= Mariano Verdugo =

Spanish soldier and mayor

Mariano de la Luz Verdugo (1746 - 1822) was a Spanish soldier and later Mayor of the Pueblo of Los Angeles.

==Biography==
Mariano de la Luz Verdugo was born at San Javier, Baja California, to Juan Diego Verdugo and María Ignacia de la Concepción Carrillo. Mariano Verdugo came to California with his brother, José María Verdugo, in the 1769 Rivera expedition and, for the next two decades, served at various presidios in California. Mariano Verdugo was promoted to the rank of corporal and placed in command of the guard at Mission San Luis Obispo in 1773. In 1781, he was elevated to sergeant and put in charge of the Monterey Presidio. In 1782, when Governor Felipe de Neve's expedition headed back to Mexico via the Colorado River, Verdugo led the military escort of the return trip.

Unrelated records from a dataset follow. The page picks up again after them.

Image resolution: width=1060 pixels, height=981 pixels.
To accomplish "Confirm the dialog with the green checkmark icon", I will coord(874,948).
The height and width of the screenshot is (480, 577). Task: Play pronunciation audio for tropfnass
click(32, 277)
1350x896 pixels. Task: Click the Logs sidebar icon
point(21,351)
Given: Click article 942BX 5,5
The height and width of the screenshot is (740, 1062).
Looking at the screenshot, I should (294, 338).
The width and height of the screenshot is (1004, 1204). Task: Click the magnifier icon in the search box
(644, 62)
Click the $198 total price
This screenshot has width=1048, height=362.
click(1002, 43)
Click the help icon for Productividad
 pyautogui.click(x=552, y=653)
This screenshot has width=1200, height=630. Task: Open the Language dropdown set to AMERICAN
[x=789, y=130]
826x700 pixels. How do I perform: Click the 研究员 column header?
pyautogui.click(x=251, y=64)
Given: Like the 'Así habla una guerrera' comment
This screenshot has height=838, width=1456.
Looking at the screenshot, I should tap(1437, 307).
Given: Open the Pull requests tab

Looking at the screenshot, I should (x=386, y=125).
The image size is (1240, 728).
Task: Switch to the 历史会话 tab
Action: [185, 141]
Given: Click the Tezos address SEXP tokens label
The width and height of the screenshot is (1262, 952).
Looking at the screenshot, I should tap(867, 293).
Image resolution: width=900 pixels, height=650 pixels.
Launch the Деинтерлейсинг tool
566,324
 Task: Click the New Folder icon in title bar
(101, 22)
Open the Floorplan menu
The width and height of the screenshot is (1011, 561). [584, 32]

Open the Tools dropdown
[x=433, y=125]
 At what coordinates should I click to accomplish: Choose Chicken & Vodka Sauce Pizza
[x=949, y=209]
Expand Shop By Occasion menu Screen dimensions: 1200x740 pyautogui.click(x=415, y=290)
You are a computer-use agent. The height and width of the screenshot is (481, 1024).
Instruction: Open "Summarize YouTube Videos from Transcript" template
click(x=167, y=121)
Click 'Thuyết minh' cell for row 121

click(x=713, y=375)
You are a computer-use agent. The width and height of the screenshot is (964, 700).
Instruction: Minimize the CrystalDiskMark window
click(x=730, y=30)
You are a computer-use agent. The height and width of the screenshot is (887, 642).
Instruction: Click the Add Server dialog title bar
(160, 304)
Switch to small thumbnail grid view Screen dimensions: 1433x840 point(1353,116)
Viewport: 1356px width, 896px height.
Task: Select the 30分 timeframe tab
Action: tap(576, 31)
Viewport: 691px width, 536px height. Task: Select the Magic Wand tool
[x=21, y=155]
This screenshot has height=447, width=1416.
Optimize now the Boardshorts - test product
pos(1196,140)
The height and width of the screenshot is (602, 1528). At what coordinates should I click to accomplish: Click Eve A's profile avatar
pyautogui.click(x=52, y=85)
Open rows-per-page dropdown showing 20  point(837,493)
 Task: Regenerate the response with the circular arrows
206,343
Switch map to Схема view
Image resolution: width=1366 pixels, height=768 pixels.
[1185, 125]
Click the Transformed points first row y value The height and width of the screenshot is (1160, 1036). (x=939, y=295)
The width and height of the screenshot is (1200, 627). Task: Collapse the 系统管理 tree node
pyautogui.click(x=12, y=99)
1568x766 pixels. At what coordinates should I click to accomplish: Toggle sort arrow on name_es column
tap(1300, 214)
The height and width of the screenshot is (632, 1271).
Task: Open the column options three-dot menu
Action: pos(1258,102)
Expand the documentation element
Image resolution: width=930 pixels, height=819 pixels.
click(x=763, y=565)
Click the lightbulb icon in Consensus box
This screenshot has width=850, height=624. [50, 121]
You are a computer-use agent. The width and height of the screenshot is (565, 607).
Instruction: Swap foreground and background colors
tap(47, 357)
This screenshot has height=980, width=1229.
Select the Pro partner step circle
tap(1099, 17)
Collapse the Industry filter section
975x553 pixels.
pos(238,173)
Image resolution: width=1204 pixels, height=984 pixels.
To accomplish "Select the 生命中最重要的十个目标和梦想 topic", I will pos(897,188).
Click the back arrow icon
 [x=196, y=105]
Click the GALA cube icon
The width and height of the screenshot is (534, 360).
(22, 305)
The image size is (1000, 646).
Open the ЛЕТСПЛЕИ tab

In 1784, Spanish governor Pedro Fages granted grazing rights to Rancho Portezuela, near present day Universal City, to Mariano de la Luz Verdugo. Rancho Portezuela was reclaimed by the Mission San Fernando in 1810. Verdugo retired to Los Angeles around 1787, and served as alcalde of the Pueblo in 1790 - 1791 and 1802 - 1808. Mariano married Maria Guadalupe Lugo (-1780) at Mission San Carlos Borromeo de Carmelo in 1775. After Guadalupe Lugo died in San Diego in 1780, Verdugo married Maria Gertrudis Gregoria Espinosa (1760-1830) in 1788. Their daughter, Maria del Rosaria Verdugo (1793-), married Francisco Avila in 1810.